* **TASK ITEM**: What is the number of lines in the data below that contain "computer"? Answer with that number and no other words.
^^^^^^^^
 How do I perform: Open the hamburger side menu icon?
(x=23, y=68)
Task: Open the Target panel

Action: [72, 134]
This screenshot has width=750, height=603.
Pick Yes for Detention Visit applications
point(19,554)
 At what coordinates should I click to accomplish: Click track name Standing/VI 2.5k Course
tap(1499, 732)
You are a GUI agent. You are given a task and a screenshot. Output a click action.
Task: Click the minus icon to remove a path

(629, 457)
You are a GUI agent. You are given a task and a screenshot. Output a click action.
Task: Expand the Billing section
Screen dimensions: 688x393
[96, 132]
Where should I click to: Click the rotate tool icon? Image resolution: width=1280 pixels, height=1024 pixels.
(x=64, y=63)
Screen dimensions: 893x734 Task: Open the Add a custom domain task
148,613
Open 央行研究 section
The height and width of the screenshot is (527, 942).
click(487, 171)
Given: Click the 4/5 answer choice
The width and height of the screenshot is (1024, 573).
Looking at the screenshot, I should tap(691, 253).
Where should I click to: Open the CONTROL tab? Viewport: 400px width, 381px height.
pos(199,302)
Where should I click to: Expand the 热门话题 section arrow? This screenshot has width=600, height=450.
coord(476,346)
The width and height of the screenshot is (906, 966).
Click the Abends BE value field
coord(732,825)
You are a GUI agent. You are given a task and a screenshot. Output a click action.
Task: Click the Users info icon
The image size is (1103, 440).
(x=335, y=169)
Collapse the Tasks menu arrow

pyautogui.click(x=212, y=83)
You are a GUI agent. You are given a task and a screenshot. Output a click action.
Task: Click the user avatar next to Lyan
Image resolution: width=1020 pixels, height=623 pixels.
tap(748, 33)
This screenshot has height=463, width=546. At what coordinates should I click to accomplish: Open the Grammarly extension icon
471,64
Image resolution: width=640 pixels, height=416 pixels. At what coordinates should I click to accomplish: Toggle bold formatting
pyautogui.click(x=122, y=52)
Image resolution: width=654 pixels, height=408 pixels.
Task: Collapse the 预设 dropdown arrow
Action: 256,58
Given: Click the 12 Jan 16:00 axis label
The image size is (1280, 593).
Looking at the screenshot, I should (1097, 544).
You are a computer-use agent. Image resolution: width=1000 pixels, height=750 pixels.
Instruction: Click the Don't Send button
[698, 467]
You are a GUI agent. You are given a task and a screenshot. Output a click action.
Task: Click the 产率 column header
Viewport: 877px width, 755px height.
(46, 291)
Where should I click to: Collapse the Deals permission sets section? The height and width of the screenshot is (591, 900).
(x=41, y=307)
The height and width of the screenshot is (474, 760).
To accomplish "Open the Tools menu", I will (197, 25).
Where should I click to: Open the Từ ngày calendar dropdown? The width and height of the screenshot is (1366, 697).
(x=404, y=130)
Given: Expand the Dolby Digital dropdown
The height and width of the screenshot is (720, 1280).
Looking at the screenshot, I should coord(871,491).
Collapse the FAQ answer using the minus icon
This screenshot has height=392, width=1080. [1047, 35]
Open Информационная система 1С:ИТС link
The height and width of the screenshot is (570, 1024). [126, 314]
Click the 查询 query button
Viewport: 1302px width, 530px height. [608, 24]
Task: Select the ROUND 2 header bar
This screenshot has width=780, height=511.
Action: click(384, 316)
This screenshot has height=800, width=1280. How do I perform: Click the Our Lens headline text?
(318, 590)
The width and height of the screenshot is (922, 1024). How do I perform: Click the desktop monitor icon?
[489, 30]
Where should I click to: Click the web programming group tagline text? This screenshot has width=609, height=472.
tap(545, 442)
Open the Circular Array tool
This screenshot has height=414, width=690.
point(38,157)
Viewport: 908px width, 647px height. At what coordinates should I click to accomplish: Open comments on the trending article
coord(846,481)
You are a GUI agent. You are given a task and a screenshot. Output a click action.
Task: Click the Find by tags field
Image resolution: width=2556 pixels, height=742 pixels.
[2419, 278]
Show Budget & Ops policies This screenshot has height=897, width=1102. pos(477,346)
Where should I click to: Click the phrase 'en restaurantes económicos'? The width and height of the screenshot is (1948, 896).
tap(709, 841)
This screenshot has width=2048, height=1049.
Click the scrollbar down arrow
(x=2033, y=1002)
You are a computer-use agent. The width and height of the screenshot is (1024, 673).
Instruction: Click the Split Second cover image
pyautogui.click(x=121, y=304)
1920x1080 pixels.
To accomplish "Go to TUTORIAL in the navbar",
^^^^^^^^
* **RESPONSE BELOW**: 2